Start of Block
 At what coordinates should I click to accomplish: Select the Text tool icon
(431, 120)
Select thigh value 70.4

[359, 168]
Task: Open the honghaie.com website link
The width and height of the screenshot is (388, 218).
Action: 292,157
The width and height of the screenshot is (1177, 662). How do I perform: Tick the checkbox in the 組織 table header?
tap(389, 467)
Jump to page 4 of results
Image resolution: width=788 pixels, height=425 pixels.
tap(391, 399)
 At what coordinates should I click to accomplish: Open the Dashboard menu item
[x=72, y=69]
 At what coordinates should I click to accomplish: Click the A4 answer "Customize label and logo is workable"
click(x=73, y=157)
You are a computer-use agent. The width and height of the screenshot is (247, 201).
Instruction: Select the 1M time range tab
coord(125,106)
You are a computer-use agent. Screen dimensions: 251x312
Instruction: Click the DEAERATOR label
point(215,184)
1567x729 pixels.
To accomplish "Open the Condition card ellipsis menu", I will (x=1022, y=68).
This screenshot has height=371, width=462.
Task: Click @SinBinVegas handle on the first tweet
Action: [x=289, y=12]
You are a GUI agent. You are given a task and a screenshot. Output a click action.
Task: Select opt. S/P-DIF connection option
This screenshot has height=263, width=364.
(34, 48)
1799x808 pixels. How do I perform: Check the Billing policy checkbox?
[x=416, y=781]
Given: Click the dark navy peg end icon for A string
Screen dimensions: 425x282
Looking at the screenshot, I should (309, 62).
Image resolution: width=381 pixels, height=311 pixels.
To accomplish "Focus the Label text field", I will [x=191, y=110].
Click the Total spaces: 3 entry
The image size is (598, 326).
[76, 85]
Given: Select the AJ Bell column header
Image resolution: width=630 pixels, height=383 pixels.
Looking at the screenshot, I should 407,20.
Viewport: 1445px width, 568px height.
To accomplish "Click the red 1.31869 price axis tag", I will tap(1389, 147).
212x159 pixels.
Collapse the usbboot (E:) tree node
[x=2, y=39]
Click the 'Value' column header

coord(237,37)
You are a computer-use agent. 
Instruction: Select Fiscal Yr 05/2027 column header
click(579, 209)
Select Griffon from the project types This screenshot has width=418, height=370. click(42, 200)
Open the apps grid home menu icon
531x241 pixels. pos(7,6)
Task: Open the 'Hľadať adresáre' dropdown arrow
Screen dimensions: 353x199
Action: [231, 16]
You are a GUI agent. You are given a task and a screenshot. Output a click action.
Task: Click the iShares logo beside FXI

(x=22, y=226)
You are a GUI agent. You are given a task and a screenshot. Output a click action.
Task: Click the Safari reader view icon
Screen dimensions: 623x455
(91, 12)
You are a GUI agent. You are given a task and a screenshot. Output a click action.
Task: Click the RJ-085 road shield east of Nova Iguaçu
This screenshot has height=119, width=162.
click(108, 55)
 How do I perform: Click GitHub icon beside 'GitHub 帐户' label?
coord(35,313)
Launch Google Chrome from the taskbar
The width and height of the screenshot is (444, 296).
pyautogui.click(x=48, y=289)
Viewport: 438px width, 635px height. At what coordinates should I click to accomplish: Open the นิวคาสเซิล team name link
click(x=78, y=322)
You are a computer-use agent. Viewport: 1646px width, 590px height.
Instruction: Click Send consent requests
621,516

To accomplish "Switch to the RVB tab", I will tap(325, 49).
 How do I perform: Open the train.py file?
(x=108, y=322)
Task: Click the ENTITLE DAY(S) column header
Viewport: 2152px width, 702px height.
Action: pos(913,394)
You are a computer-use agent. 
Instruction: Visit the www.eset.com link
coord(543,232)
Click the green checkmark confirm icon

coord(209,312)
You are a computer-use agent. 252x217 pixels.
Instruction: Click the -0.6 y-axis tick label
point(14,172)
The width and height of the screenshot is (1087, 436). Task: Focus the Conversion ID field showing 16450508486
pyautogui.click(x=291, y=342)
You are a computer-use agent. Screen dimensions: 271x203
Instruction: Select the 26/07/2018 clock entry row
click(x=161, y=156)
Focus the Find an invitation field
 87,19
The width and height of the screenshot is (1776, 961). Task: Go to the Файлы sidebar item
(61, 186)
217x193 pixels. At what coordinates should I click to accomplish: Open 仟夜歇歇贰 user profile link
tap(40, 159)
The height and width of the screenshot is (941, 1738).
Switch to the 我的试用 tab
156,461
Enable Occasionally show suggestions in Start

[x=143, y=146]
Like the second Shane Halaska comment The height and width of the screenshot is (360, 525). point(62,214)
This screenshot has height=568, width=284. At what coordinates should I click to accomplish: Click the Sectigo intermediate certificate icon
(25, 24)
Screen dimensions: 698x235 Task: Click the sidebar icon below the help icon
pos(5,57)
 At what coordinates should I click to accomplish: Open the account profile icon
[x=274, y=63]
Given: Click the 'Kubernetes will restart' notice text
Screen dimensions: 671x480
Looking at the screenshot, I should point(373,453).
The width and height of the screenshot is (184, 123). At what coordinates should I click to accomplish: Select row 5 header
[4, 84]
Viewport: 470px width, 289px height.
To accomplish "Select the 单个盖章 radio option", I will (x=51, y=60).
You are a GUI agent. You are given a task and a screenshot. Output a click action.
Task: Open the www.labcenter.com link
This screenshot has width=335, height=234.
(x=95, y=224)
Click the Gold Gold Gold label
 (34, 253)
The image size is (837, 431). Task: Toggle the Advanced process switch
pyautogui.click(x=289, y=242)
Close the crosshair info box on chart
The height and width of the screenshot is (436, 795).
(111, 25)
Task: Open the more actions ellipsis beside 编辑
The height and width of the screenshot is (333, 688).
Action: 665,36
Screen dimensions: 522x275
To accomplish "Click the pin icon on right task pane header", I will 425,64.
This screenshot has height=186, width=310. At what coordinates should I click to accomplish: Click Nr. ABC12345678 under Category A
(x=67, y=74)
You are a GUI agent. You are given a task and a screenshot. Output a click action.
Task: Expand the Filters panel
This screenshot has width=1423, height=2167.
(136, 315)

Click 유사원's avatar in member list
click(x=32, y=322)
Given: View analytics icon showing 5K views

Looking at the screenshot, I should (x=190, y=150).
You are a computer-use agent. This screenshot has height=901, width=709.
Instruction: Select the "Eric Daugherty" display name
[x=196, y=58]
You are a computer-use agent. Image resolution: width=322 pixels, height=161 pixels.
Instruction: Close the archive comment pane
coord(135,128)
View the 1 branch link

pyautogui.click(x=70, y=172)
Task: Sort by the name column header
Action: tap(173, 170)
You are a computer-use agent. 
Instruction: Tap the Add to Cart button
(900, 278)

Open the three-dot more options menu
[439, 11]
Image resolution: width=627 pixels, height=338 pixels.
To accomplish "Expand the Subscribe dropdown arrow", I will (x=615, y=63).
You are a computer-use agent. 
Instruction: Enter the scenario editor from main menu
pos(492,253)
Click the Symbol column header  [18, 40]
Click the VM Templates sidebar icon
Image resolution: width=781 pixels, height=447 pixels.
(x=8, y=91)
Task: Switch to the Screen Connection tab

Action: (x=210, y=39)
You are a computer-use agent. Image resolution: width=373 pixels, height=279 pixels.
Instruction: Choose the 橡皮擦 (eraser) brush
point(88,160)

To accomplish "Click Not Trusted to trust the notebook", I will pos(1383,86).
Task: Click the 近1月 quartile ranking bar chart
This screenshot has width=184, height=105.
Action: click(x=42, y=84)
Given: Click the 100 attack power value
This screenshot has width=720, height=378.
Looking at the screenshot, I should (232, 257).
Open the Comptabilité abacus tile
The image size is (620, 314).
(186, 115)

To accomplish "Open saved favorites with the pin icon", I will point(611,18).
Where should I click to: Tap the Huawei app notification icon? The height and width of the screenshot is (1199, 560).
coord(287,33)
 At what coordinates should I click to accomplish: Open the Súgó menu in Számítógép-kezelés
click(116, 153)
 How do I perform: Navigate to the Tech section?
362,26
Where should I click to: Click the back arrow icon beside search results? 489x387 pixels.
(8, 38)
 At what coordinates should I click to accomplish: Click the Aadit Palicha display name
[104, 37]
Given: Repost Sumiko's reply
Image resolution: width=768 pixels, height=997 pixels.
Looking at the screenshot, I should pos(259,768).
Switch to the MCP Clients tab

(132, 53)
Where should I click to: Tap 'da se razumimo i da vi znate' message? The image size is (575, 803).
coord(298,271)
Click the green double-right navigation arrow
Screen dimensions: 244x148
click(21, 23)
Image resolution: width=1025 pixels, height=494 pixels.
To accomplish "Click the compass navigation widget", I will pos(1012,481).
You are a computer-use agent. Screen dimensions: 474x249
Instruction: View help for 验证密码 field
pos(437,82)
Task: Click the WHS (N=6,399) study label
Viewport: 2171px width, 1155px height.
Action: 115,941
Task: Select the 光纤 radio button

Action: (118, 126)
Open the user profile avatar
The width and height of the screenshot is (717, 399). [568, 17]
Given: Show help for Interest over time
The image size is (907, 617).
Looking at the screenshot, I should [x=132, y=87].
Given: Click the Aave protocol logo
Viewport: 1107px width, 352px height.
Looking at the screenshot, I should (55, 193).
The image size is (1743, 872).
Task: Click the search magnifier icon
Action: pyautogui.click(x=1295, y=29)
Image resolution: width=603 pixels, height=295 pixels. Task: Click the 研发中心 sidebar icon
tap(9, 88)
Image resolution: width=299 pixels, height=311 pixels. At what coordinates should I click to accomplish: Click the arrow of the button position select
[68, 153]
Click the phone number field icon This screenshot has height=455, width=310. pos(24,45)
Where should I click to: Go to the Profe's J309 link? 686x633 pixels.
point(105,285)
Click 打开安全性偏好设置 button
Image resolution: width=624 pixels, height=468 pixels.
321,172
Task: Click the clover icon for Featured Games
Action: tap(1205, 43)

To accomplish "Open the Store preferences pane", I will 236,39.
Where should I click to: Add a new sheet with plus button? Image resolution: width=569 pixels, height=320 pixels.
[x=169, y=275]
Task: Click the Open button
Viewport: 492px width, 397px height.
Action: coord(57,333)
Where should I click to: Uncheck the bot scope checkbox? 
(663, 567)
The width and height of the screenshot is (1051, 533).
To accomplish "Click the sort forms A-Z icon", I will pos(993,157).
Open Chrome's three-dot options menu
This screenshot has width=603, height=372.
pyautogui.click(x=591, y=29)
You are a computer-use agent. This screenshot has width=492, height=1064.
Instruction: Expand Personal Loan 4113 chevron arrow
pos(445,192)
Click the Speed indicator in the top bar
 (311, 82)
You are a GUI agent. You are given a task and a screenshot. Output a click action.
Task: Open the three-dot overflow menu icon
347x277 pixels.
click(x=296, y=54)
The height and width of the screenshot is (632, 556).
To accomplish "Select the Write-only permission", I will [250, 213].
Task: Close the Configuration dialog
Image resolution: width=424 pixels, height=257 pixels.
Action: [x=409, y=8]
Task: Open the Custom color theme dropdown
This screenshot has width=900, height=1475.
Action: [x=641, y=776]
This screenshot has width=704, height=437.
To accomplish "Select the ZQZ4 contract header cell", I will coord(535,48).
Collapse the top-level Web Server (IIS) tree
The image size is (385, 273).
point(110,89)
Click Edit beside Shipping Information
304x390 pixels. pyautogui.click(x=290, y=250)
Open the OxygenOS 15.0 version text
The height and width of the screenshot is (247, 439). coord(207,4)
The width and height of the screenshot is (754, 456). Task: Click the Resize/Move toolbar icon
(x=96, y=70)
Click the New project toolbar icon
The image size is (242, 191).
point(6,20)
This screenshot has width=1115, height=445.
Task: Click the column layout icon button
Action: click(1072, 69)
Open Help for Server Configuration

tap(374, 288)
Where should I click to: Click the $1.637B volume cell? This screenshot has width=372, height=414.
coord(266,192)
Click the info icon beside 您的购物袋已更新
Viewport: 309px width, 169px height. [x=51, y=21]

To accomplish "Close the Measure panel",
End of Block
→ Task item
Copy out whichever lines of the listing contain the word "dropdown".

→ Completed task
Task: Open the 'Hľadať adresáre' dropdown arrow
To accomplish "Expand the Subscribe dropdown arrow", I will (x=615, y=63).
Task: Open the Custom color theme dropdown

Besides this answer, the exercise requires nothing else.